Data compressed using dictionary compression must be transferred alongside its dictionary. Without
a dictionary, the data can’t be used.
Encryption:
Encryption is used to keep data secure when it’s being transmitted. There are a variety of different
methods which can be used to scramble data before it’s transmitted and then decipher it once it
arrives at its destination. There are 2 main types of encryptions:
Symmetric encryption
Asymmetric encryption
Symmetric Encryption:
With symmetric encryption, both the sender and receiver share the same private key, which they
distribute to each other in a process called a key exchange. This key is used for both encrypting and
decrypting data.
It’s important that the private key is kept secret. If the key is intercepted during key exchange, then
any communications sent can be intercepted and decrypted using the key.
Asymmetric Encryption:
When sending information using asymmetric encryption, two keys are used. One public key and a
second private key. The public key can be published anywhere, free for the world to see, while the
private key must be kept secret. Together, these keys are known as a key pair and are
mathematically related to each other.
In contrast to symmetric encryption a single key can’t be used to both encrypt and decrypt
communication. Instead, messages encrypted with the recipient’s public key can only be decrypted
with the recipient’s private key, which should only be in the possession of the recipient.
If someone wants to send a message, they will need to find the recipient’s public key. There are
many websites that allow this.
Hashing:
Hashing is a name given to a process which an input (key) is turned into a fixed size value known as a
hash. There are many numbers of algorithms, called hash functions.
Unlike encryption, the output of a hash function can’t be reversed to form the key. This quality
makes hashing useful for storing passwords. A password entered by a user can be hashed and
checked against the key to see if it is correct, but a successful hacker would only gain access to the
keys which can’t be reversed to gain the passwords.
Another use of hashing is hash tables. A hash table is a data structure which holds key-value pairs.

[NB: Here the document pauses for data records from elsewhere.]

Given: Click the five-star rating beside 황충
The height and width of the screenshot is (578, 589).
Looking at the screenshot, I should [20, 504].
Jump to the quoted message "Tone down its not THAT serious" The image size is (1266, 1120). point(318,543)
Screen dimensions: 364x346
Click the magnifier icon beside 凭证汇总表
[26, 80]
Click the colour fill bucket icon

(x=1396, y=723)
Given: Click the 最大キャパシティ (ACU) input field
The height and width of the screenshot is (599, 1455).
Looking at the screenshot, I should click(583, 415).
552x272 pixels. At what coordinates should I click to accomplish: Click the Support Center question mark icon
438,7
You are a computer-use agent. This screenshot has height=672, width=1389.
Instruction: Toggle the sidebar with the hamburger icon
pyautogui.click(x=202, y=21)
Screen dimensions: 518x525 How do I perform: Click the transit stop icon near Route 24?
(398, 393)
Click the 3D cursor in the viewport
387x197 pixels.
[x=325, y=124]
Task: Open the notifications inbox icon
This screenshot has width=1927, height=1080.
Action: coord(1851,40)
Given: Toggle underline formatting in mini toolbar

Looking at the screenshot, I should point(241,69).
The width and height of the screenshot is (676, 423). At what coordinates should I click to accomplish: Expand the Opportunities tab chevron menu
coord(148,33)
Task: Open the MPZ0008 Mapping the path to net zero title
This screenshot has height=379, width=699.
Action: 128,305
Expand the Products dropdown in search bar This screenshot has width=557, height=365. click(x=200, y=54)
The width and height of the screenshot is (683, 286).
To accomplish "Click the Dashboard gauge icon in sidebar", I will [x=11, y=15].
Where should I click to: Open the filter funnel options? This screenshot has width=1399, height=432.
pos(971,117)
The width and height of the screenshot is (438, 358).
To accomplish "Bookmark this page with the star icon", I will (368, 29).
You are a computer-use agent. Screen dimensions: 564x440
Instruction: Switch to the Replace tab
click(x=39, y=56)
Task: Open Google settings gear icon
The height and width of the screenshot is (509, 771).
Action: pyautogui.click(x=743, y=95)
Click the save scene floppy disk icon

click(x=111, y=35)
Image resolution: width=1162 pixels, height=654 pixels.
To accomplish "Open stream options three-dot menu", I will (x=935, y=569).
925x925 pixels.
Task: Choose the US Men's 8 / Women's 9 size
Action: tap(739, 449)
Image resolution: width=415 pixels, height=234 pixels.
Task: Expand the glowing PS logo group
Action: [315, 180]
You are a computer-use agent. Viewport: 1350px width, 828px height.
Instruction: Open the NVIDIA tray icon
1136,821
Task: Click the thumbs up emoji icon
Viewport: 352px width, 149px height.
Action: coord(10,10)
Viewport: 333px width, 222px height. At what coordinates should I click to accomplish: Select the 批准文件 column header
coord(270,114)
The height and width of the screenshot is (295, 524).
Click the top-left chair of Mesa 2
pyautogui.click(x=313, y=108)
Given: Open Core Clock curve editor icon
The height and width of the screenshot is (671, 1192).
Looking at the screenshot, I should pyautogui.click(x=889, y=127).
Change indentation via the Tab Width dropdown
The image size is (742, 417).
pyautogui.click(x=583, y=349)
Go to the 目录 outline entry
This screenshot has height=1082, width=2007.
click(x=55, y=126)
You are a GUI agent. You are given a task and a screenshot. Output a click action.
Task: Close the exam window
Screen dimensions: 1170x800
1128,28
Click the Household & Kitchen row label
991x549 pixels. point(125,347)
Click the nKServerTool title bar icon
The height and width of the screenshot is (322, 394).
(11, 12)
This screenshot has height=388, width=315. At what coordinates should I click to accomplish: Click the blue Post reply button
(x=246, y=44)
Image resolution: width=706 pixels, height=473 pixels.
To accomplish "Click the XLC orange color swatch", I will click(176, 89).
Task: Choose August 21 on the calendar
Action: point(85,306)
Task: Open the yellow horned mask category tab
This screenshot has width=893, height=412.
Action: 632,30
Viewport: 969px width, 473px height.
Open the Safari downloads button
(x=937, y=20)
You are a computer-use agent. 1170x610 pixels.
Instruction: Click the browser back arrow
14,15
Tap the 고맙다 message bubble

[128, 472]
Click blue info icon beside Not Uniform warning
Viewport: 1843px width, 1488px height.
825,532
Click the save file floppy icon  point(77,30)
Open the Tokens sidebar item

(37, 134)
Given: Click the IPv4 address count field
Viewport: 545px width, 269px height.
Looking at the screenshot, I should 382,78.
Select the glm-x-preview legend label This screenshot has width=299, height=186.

Formed from a bucket array and a hash function, hash tables can be used to look up data in an array
, in constant time. When data needs to be inserted, it’s used as the key for the hash function and
stored in the bucket corresponding to the hash.
Hash tables are used extensively in situations where a lot of data needs to be stored with constant
access times, for example, in caches and databases.
If 2 pieces of data produce the same hash, a collision has occurred. There are a variety of methods to
overcome collisions, including storing items together in a list under the hash value or using a 2 nd hash
function to generate a new hash. A good hash function should have a low collision chance and
should be quick to calculate. It should also provide an output smaller than the input.